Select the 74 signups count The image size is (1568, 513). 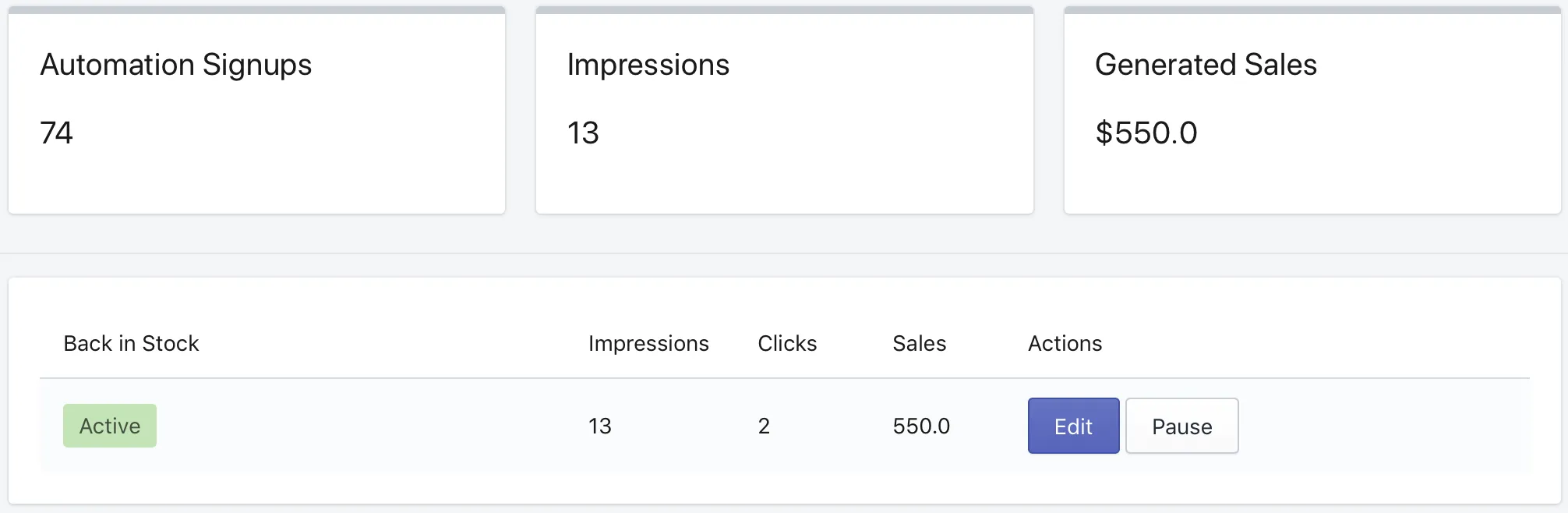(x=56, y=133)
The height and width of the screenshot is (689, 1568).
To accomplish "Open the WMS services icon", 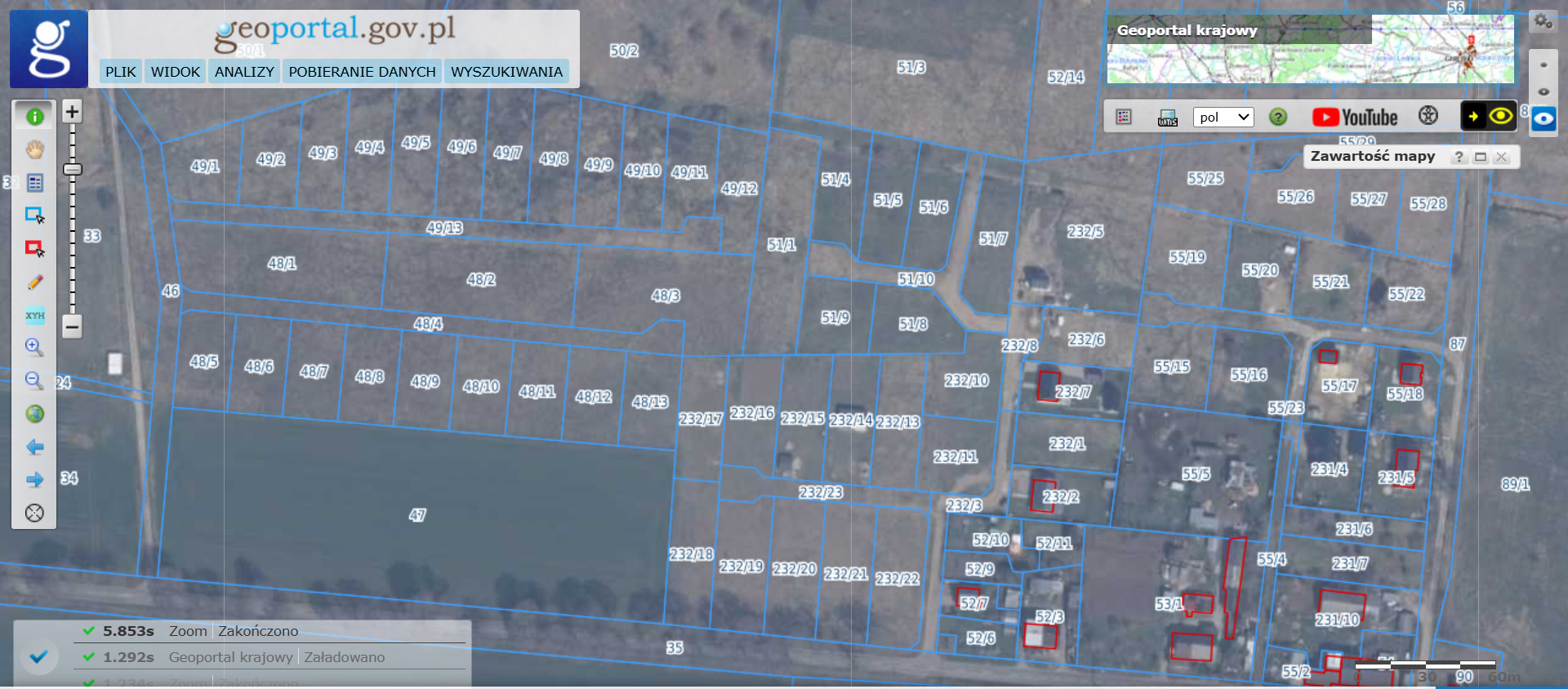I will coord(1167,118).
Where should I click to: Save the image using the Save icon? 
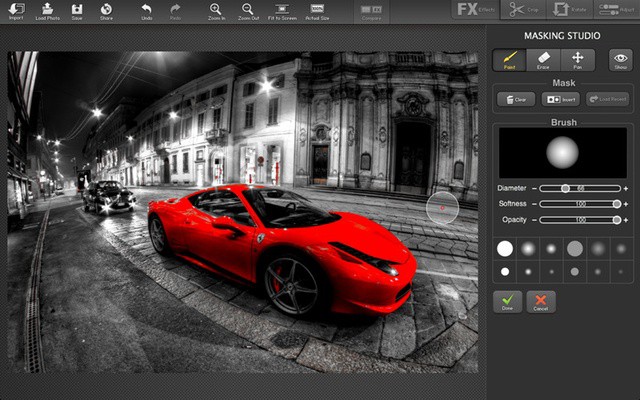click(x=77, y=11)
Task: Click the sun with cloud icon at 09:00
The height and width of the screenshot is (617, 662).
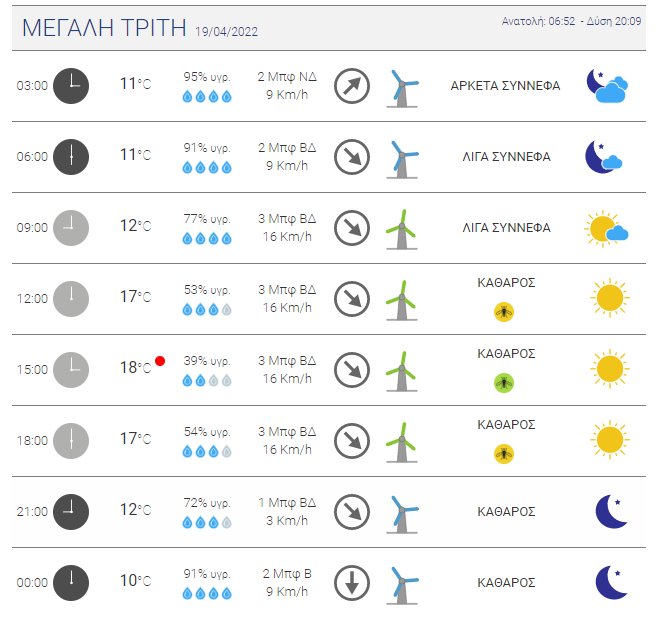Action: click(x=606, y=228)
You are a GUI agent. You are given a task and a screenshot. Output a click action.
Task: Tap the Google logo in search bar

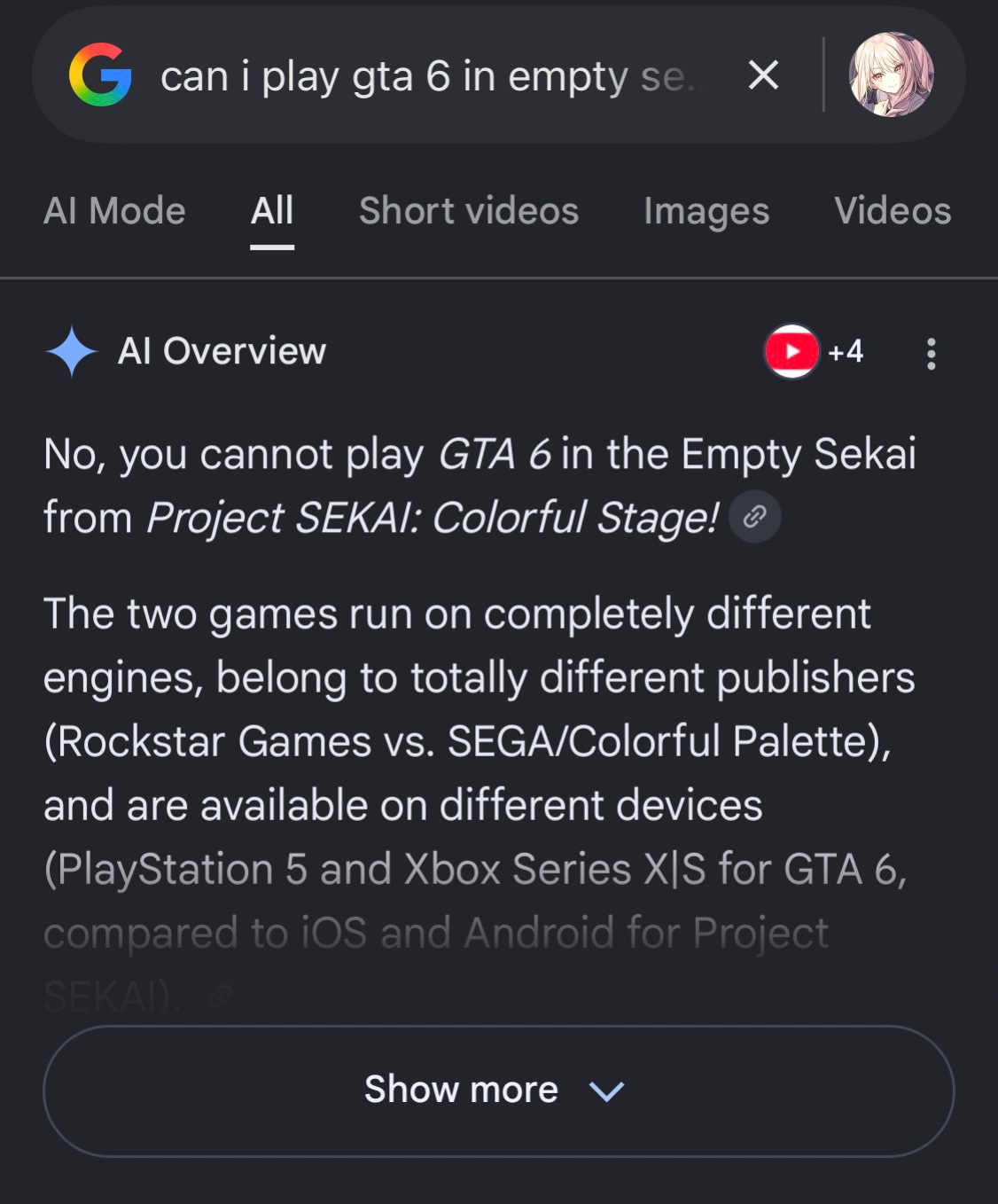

• • • • • • •

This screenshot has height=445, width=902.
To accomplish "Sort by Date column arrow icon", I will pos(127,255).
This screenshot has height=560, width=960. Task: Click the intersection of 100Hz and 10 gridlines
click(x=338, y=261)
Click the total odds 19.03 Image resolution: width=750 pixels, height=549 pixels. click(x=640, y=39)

• • • • • • •

**What to work on:**
Although the records hold pictures, the copy must not; give again exactly the lines from the one with "The height and width of the screenshot is (617, 662)." through the one with "Task: Tap the Google logo in search bar".

**Response to this exercise:**
The height and width of the screenshot is (617, 662).
Action: click(x=606, y=228)
You are a GUI agent. You are given a task and a screenshot. Output a click action.
Task: Tap the Google logo in search bar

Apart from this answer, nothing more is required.